Las Vegas had a $6.2 million purse. Ben Martin won. The top 10 featured Koepka, Webb Simpson, Jimmy Walker, Hideki Matsuyama and Brandt Snedeker. Place that in April instead of October and does anyone notice?

Love, a task force member and now the captain, has one of those fall tournaments at the McGladrey Classic. He should use his position to persuade Bevacqua to reconsider. Because the real damage is not about who makes the U.S. team for an exhibition it can't seem to win. It's about the health of a tour that should be its first priority.

The fall tournaments were in danger of going away when they were perceived as second-tier events. To save the some $25 million in prize money, the tour went to a wraparound season and elevated them to regular FedEx Cup status.

With one decision by the Ryder Cup Task Force, those tournaments are treated differently again.

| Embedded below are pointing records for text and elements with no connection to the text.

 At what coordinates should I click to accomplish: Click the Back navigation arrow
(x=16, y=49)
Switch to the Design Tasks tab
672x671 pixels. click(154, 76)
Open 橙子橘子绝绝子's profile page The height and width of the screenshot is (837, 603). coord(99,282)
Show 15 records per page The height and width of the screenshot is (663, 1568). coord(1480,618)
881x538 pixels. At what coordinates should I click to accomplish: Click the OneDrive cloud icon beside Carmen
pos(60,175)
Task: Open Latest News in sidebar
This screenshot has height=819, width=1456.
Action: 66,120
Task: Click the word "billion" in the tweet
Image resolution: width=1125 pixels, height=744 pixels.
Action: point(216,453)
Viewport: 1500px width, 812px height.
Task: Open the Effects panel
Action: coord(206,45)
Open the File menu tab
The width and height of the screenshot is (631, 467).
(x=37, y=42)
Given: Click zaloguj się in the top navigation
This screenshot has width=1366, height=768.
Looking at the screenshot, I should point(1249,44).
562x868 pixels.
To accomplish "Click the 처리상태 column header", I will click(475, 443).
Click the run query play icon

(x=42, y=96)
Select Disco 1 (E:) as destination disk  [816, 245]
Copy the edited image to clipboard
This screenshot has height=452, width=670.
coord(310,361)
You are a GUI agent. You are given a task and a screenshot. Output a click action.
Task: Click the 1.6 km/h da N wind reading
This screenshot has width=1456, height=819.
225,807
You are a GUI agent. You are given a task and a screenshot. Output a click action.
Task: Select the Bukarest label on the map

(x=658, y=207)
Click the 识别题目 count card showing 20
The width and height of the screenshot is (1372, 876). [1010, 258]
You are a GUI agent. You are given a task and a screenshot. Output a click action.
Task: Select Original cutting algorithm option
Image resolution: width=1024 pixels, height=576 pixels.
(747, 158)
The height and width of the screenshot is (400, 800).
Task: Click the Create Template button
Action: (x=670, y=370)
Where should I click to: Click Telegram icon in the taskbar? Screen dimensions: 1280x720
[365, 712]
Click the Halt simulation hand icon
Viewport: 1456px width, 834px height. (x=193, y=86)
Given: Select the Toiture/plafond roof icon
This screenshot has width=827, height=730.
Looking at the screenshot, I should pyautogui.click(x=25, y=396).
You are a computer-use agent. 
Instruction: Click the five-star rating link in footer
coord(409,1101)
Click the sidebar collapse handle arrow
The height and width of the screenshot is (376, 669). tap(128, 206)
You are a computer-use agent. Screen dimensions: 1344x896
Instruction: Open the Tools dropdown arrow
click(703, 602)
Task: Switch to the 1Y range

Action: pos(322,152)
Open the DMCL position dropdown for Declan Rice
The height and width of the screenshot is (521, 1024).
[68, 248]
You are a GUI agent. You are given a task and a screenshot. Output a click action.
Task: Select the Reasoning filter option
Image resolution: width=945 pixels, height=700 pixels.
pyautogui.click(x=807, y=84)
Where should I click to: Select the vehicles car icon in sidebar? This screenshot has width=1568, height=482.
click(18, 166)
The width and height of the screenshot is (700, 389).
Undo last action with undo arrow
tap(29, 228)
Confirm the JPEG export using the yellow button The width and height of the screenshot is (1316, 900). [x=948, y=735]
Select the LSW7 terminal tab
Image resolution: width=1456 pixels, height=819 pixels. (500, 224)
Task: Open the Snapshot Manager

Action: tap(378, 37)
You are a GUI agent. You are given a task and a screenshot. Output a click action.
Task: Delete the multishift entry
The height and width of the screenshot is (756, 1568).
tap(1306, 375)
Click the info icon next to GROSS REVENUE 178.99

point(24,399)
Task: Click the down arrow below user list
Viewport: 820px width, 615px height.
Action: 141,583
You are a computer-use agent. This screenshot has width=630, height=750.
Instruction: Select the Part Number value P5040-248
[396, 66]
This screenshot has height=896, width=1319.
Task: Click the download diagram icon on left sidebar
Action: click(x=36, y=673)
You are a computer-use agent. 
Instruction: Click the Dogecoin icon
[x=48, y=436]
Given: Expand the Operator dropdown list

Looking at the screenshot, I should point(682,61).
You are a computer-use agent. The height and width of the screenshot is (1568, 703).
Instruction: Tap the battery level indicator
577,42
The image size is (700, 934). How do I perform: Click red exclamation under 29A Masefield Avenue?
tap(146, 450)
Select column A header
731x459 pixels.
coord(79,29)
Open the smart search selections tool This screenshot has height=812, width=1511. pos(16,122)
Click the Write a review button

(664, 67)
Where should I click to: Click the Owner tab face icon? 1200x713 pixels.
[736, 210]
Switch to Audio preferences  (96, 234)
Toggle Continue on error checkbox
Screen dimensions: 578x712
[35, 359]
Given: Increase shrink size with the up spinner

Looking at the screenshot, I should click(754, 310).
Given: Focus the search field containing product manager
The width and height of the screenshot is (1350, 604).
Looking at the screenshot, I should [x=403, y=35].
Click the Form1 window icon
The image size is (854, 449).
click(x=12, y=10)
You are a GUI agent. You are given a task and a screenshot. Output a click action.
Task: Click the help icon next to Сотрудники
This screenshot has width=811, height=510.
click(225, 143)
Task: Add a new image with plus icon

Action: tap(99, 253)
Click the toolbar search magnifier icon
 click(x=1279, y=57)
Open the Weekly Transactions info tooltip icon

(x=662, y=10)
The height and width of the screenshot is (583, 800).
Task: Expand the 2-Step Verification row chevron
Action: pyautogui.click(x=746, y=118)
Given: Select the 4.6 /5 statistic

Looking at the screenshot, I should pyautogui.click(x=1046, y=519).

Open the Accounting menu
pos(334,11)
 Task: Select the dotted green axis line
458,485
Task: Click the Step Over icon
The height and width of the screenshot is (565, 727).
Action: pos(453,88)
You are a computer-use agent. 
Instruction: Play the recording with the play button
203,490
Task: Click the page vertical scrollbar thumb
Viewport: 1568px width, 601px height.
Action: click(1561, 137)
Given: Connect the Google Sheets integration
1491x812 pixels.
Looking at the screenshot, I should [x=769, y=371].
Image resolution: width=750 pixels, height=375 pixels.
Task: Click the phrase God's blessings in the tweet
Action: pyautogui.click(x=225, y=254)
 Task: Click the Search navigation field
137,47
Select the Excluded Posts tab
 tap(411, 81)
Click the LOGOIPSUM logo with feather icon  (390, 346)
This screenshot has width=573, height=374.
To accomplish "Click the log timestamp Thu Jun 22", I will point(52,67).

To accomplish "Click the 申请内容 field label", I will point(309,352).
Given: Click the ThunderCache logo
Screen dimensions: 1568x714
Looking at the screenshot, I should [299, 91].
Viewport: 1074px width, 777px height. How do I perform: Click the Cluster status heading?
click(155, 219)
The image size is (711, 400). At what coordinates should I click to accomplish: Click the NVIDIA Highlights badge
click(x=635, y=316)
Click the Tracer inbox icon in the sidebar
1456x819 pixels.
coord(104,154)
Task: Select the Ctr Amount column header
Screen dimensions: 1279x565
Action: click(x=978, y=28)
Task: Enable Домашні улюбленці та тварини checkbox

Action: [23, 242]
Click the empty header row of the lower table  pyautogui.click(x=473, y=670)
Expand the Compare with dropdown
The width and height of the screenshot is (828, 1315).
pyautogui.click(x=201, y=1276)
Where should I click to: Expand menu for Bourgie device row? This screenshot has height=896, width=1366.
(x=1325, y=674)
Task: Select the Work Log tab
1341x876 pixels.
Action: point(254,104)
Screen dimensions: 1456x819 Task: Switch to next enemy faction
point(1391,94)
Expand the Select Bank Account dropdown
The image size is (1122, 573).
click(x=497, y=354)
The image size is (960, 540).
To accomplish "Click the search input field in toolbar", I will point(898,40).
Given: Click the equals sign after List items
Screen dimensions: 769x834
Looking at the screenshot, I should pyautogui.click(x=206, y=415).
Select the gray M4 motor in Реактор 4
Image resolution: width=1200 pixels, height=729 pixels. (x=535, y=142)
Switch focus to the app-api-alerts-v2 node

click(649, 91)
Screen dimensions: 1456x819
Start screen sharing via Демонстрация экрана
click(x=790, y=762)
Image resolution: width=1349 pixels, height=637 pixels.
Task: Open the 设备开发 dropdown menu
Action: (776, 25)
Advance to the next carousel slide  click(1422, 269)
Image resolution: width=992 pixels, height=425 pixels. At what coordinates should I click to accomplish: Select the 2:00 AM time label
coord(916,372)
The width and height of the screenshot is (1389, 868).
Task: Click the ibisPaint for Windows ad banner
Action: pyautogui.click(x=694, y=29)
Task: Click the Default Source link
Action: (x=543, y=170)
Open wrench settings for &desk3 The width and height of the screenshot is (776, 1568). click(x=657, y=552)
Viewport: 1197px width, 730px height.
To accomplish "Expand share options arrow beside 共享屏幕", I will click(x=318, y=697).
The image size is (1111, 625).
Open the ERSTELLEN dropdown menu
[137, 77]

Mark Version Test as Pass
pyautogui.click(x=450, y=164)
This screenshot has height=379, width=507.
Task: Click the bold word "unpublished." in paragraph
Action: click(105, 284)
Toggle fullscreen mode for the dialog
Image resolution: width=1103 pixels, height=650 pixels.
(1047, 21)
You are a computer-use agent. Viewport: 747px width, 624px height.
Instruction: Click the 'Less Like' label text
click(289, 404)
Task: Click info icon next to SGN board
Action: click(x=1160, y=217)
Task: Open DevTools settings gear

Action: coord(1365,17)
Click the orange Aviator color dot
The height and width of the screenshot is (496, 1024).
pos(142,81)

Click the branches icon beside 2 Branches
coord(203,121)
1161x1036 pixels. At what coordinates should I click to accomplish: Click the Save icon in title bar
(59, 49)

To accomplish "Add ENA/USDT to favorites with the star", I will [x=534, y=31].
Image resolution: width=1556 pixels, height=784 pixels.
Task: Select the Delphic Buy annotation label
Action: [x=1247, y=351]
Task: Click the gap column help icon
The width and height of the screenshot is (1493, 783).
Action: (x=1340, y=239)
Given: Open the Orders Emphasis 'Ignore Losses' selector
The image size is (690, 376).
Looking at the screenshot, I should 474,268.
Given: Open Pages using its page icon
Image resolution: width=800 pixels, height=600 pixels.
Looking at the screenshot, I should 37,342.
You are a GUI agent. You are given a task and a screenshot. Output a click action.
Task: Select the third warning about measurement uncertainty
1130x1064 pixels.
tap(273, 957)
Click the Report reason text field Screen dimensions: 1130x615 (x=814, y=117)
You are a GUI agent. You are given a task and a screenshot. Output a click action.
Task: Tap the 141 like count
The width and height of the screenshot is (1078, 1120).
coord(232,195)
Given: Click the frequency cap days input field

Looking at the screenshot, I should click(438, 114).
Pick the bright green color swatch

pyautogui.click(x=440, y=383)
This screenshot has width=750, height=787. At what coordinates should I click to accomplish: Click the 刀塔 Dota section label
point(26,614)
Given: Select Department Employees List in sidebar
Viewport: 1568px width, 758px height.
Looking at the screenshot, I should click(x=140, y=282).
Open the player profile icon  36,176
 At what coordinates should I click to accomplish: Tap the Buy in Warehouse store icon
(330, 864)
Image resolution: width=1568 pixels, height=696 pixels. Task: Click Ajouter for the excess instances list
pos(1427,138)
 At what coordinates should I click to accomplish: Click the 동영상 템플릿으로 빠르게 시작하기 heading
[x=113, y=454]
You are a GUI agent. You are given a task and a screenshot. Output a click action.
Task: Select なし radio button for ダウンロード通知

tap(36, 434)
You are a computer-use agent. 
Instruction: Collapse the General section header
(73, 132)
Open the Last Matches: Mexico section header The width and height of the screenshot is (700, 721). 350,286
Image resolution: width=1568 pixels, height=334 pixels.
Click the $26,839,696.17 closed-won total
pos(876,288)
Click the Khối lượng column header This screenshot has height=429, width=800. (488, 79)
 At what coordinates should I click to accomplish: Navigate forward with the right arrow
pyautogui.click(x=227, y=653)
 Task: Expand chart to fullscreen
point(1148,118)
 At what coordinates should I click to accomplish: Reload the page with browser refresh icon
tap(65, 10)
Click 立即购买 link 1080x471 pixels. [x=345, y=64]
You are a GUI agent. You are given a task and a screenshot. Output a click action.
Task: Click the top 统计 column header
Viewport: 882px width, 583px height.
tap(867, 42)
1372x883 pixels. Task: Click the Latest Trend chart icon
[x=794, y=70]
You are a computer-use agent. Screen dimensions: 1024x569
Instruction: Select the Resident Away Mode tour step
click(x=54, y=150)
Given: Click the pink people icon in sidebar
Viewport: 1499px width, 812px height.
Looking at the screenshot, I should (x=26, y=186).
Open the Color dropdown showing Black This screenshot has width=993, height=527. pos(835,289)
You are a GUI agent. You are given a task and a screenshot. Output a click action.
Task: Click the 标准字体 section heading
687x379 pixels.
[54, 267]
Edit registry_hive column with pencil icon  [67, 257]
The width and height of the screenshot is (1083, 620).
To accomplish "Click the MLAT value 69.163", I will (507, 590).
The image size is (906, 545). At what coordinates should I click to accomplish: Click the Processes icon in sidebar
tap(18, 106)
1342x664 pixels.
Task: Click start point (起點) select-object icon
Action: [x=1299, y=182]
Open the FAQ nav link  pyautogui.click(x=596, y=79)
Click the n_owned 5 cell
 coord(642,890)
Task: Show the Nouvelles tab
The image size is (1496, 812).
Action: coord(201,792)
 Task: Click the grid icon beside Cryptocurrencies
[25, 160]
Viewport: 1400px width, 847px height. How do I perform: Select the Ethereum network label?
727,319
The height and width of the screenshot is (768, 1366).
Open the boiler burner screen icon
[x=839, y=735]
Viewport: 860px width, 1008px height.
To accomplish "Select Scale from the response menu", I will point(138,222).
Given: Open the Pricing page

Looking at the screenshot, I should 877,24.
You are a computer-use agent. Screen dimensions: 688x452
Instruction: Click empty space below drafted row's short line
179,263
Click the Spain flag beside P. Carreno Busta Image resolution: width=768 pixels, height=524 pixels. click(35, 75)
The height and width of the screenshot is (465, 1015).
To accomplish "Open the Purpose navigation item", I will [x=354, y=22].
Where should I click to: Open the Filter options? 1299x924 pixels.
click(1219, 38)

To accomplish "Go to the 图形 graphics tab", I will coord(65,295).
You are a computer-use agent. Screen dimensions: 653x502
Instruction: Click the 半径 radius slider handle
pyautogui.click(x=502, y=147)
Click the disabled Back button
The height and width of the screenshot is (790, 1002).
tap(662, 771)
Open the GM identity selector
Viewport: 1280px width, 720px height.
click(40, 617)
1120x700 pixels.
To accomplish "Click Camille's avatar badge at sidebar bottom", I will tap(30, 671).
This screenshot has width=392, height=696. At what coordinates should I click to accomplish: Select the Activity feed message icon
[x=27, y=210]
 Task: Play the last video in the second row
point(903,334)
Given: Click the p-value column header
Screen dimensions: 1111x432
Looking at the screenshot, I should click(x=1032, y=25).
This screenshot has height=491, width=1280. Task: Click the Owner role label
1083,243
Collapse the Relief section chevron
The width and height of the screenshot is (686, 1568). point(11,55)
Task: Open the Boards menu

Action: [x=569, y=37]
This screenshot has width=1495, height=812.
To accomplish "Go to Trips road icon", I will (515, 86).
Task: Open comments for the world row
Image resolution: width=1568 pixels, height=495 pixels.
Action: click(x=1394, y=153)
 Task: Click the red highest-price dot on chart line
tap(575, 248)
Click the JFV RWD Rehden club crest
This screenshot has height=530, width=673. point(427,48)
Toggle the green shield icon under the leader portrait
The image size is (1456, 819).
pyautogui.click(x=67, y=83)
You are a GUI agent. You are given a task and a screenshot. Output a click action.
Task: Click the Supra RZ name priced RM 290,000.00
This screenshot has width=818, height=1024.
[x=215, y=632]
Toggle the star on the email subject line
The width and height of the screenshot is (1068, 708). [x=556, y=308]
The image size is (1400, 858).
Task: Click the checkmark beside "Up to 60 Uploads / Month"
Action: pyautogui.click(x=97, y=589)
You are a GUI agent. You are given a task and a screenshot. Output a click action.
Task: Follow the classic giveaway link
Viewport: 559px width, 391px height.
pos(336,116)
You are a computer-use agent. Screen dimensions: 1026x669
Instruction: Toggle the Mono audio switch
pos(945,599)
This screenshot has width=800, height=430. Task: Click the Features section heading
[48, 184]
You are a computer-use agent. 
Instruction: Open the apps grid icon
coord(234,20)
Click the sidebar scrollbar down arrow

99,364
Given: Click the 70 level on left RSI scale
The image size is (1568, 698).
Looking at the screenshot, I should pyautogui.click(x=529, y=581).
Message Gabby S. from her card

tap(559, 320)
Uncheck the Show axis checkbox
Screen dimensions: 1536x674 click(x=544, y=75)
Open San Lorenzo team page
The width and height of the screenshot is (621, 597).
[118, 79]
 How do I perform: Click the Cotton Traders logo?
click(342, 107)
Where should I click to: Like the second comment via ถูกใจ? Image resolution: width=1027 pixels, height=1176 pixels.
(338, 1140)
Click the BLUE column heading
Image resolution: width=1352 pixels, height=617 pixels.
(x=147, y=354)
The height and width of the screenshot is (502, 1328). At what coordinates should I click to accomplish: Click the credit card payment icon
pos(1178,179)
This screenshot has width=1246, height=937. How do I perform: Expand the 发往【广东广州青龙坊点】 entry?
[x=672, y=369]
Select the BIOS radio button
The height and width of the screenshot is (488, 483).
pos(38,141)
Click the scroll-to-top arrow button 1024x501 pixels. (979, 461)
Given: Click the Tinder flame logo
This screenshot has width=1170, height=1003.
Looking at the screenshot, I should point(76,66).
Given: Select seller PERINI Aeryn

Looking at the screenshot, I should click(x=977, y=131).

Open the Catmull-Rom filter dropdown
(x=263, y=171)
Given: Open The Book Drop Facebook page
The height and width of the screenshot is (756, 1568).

What's to keep Augusta National from following suit and no longer offering a spot in the Masters to winner? And if those tournaments go away, does the PGA Tour become even more of a closed shop and a time when it's hard to keep track of all the promising young Americans?

Most disappointing is the silence of PGA Tour commissioner Tim Finchem, except to commend the PGA of America for including his players in the process. It was just over a year ago that Finchem and former PGA president Ted Bishop shared the stage and boasted of a new era of cooperation between the two organizations.

Now is the time for that. It's not too late.